I noticed that I'm calling counter_chrdev_remove() twice: once in
counter_unregister(), and again in counter_device_release(). I suspect
this is what's causing the refcount to underflow. I'll test and verify
that this is the culprit.

In fact, I don't think I need to define a counter_device_release()

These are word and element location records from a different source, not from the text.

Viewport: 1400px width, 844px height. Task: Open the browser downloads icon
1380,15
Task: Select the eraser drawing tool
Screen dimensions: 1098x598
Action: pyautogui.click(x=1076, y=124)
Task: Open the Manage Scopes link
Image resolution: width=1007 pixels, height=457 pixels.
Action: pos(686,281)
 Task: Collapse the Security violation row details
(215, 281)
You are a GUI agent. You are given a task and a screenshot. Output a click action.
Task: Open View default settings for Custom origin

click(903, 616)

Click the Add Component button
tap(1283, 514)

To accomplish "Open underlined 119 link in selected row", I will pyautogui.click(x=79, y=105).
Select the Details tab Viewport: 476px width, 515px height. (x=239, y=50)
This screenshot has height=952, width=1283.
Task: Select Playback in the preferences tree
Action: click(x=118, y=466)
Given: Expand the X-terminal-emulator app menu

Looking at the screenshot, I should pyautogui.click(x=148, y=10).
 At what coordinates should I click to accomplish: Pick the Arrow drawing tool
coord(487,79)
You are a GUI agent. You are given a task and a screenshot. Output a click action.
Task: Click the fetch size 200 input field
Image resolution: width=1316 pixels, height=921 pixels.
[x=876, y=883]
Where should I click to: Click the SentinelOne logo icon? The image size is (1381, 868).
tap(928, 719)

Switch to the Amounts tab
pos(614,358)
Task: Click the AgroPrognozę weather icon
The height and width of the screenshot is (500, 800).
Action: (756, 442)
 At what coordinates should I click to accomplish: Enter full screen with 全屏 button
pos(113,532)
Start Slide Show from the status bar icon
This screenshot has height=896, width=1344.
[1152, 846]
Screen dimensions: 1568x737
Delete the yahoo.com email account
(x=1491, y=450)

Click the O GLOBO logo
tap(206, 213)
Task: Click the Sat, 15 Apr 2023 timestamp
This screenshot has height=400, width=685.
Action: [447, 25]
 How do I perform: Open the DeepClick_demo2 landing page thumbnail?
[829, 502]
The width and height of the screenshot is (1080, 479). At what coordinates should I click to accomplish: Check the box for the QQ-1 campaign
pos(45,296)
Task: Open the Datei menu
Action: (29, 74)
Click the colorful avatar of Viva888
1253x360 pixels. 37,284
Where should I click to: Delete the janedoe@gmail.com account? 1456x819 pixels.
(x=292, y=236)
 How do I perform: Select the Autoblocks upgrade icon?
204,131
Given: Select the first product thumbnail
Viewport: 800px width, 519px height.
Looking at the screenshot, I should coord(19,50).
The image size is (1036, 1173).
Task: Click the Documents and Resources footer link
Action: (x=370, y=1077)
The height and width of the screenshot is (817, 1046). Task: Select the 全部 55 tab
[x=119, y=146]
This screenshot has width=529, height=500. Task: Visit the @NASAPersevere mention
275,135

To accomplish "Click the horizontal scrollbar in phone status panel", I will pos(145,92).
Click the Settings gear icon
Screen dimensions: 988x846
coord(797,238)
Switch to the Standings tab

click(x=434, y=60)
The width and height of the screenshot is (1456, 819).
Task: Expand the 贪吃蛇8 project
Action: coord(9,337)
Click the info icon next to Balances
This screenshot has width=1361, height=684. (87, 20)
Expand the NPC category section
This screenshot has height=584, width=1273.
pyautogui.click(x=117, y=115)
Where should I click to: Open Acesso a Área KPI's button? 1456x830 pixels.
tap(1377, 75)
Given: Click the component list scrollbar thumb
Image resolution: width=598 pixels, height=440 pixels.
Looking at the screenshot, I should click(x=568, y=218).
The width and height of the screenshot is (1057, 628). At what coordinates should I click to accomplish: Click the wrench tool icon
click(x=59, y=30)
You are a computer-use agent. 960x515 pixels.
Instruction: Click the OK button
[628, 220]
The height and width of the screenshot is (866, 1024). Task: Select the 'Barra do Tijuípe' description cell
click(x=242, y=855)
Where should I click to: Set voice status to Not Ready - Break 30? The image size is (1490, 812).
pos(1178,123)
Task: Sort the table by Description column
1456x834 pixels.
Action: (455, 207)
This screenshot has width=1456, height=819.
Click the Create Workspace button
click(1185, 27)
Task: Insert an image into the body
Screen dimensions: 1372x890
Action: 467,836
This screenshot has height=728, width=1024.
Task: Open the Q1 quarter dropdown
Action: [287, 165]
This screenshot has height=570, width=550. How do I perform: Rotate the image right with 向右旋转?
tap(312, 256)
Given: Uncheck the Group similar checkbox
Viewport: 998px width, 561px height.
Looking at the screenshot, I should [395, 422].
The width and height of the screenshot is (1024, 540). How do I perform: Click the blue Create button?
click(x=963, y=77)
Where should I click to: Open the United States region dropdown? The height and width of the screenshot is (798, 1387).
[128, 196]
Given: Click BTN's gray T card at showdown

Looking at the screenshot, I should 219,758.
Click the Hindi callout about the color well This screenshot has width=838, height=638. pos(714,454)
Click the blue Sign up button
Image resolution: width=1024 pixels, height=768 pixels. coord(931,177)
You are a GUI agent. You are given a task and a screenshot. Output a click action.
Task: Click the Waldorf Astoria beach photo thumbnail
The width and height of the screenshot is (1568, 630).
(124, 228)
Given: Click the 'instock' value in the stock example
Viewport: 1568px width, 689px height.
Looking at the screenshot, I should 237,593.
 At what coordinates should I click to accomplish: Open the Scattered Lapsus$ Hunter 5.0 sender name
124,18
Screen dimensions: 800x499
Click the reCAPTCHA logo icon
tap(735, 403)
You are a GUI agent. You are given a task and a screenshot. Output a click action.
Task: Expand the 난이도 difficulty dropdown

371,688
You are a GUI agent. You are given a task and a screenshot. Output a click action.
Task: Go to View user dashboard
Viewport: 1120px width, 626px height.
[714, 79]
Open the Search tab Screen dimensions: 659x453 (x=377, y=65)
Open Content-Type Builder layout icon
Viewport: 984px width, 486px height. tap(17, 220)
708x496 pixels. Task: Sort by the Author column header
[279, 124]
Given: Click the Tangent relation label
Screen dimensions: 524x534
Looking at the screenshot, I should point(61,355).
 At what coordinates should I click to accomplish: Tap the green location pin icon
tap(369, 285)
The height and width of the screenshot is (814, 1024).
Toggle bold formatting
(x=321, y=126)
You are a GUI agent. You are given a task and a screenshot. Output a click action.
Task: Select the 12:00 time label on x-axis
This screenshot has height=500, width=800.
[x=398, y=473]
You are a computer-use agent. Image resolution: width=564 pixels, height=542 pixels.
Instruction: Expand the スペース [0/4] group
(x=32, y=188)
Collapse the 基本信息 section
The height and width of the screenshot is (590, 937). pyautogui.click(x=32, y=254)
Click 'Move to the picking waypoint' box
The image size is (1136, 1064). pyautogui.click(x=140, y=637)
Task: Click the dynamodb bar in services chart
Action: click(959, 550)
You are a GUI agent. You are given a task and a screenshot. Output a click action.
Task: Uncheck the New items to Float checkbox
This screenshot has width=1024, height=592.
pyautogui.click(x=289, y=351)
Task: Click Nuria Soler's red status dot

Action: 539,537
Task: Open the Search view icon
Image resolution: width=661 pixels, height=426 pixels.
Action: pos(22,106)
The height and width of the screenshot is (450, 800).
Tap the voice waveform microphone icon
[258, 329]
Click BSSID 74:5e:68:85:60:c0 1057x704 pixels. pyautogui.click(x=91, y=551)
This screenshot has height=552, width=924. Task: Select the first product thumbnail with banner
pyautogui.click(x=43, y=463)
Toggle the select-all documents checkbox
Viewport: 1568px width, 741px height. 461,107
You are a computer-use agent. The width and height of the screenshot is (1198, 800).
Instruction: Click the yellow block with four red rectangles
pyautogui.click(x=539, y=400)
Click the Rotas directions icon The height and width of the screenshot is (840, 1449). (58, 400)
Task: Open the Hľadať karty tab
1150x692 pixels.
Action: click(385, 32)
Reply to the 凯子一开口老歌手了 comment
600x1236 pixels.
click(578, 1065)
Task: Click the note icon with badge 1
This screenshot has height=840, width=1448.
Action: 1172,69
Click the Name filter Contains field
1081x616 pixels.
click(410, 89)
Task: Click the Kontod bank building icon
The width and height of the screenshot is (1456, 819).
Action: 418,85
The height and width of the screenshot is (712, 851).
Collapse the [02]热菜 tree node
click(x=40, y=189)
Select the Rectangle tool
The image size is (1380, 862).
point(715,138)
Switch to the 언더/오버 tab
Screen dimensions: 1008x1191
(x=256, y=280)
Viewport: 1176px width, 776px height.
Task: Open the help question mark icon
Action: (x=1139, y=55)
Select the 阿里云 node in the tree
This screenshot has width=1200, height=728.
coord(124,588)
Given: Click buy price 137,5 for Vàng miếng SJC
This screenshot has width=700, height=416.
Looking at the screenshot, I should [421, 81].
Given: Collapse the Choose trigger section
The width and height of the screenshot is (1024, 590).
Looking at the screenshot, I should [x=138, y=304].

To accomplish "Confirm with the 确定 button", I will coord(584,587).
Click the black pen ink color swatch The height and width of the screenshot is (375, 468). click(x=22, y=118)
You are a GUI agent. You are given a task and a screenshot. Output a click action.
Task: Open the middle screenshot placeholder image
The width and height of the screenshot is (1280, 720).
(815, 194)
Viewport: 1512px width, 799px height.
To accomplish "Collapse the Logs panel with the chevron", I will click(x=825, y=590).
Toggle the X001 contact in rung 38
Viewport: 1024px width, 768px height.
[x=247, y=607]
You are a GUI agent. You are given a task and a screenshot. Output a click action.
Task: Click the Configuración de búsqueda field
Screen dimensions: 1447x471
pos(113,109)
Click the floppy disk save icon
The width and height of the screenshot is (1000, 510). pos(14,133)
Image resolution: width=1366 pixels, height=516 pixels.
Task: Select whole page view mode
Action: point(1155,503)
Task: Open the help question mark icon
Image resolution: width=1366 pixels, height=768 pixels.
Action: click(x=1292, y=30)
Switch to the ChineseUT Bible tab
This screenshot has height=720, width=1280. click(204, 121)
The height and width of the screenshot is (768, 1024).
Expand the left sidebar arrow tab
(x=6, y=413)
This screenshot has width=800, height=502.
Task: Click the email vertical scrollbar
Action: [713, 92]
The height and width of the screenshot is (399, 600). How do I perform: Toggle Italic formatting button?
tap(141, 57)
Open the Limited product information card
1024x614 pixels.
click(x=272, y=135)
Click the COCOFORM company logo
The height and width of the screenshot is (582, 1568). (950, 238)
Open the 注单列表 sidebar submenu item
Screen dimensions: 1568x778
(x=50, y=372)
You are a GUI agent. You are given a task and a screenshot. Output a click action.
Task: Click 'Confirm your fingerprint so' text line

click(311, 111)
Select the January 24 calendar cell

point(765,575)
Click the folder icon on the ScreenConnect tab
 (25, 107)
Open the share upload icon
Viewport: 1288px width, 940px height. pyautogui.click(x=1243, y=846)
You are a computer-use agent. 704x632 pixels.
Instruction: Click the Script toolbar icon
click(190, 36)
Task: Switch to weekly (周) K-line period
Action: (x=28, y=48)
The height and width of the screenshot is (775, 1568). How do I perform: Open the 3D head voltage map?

callback at all, would I? These cleanup function calls could be moved to
counter_unregister() instead.

As long as a user program keeps a chrdev open, it holds a reference to
the device, so I think it needs to be the other way around. (Unless it
is impossible to call counter_unregister() before all references have
been released - but I don't think that is the case - not 100% sure.)